## HOW TO COMPLETE THIS TASK
Using the entries below, output each line exactly from the first through the one that contains "Open the View".
= = = =
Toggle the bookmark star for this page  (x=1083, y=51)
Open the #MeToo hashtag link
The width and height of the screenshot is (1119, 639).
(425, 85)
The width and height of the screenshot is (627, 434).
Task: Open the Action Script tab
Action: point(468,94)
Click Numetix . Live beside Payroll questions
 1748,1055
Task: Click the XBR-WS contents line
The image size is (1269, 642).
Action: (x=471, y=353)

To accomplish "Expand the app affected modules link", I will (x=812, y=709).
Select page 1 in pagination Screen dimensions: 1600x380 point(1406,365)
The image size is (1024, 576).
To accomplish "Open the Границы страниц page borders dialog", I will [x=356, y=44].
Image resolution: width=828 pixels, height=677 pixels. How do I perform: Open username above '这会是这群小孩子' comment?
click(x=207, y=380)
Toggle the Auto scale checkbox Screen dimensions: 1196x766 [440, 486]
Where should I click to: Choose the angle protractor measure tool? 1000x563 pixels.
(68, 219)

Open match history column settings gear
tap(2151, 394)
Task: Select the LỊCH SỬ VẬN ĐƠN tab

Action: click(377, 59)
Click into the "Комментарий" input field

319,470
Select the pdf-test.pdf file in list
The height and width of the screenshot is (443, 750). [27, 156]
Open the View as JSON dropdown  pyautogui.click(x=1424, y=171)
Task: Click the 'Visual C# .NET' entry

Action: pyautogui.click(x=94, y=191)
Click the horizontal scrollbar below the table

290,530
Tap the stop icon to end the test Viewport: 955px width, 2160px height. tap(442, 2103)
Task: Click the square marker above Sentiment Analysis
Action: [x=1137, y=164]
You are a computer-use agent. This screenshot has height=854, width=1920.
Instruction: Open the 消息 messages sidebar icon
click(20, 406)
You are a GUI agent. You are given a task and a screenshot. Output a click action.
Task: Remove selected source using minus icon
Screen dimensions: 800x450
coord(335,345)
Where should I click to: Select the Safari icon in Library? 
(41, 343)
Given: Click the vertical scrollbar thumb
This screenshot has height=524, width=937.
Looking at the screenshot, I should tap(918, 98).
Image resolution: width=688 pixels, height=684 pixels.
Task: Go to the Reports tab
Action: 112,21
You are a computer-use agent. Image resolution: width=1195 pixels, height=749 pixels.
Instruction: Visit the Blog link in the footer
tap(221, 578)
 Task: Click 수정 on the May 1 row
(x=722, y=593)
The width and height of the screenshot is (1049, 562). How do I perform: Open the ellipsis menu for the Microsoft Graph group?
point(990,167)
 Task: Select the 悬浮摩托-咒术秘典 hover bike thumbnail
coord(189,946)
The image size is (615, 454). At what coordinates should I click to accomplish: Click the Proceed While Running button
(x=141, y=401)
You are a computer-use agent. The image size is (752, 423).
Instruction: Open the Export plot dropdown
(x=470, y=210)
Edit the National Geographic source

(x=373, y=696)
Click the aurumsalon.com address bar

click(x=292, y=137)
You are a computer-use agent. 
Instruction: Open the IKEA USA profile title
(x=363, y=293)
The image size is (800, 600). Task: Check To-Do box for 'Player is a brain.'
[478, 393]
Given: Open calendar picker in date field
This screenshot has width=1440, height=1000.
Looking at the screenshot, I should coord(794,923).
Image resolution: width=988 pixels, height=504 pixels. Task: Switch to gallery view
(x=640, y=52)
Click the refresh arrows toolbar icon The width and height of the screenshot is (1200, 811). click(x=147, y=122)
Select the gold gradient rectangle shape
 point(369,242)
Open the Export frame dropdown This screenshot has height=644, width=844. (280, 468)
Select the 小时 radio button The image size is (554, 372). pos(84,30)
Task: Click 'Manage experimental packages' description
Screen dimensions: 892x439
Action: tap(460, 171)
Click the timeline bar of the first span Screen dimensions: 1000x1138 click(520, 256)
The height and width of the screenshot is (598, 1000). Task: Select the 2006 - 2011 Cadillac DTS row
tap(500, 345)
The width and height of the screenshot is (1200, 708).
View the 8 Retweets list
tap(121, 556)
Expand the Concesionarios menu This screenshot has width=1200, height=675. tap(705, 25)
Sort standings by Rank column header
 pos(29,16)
= = = =
## OUTPUT FOR THIS TASK
Toggle the bookmark star for this page  (x=1083, y=51)
Open the #MeToo hashtag link
The width and height of the screenshot is (1119, 639).
(425, 85)
The width and height of the screenshot is (627, 434).
Task: Open the Action Script tab
Action: point(468,94)
Click Numetix . Live beside Payroll questions
 1748,1055
Task: Click the XBR-WS contents line
The image size is (1269, 642).
Action: (x=471, y=353)

To accomplish "Expand the app affected modules link", I will (x=812, y=709).
Select page 1 in pagination Screen dimensions: 1600x380 point(1406,365)
The image size is (1024, 576).
To accomplish "Open the Границы страниц page borders dialog", I will [x=356, y=44].
Image resolution: width=828 pixels, height=677 pixels. How do I perform: Open username above '这会是这群小孩子' comment?
click(x=207, y=380)
Toggle the Auto scale checkbox Screen dimensions: 1196x766 [440, 486]
Where should I click to: Choose the angle protractor measure tool? 1000x563 pixels.
(68, 219)

Open match history column settings gear
tap(2151, 394)
Task: Select the LỊCH SỬ VẬN ĐƠN tab

Action: click(377, 59)
Click into the "Комментарий" input field

319,470
Select the pdf-test.pdf file in list
The height and width of the screenshot is (443, 750). [27, 156]
Open the View as JSON dropdown  pyautogui.click(x=1424, y=171)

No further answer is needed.